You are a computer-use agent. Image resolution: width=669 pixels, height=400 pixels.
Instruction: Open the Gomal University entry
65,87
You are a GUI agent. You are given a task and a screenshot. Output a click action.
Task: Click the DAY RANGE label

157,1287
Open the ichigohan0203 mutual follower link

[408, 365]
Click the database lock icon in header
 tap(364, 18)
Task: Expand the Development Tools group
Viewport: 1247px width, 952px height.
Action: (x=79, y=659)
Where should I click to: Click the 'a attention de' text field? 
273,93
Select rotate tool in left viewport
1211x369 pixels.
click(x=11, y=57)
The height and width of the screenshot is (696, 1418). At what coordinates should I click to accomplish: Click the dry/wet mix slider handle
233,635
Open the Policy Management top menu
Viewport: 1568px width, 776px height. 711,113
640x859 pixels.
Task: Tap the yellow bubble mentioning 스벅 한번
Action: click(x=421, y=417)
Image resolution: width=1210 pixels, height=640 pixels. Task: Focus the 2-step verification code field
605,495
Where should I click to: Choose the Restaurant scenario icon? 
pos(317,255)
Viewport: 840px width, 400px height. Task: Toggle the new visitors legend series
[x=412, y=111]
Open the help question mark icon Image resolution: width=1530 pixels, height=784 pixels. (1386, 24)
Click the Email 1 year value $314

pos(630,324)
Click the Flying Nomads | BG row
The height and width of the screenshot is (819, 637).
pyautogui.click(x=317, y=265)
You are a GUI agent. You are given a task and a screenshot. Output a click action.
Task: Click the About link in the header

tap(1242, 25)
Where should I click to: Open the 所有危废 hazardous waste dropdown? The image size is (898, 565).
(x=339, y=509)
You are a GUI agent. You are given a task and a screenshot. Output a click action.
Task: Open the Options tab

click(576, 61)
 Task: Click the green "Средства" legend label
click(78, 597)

________________

Without skipping a line, retype the full listing.

You are a computer-use agent. Image resolution: width=669 pixels, height=400 pixels.
Instruction: Open the Gomal University entry
65,87
You are a GUI agent. You are given a task and a screenshot. Output a click action.
Task: Click the DAY RANGE label

157,1287
Open the ichigohan0203 mutual follower link

[408, 365]
Click the database lock icon in header
 tap(364, 18)
Task: Expand the Development Tools group
Viewport: 1247px width, 952px height.
Action: (x=79, y=659)
Where should I click to: Click the 'a attention de' text field? 
273,93
Select rotate tool in left viewport
1211x369 pixels.
click(x=11, y=57)
The height and width of the screenshot is (696, 1418). At what coordinates should I click to accomplish: Click the dry/wet mix slider handle
233,635
Open the Policy Management top menu
Viewport: 1568px width, 776px height. 711,113
640x859 pixels.
Task: Tap the yellow bubble mentioning 스벅 한번
Action: click(x=421, y=417)
Image resolution: width=1210 pixels, height=640 pixels. Task: Focus the 2-step verification code field
605,495
Where should I click to: Choose the Restaurant scenario icon? 
pos(317,255)
Viewport: 840px width, 400px height. Task: Toggle the new visitors legend series
[x=412, y=111]
Open the help question mark icon Image resolution: width=1530 pixels, height=784 pixels. (1386, 24)
Click the Email 1 year value $314

pos(630,324)
Click the Flying Nomads | BG row
The height and width of the screenshot is (819, 637).
pyautogui.click(x=317, y=265)
You are a GUI agent. You are given a task and a screenshot. Output a click action.
Task: Click the About link in the header

tap(1242, 25)
Where should I click to: Open the 所有危废 hazardous waste dropdown? The image size is (898, 565).
(x=339, y=509)
You are a GUI agent. You are given a task and a screenshot. Output a click action.
Task: Open the Options tab

click(576, 61)
 Task: Click the green "Средства" legend label
click(78, 597)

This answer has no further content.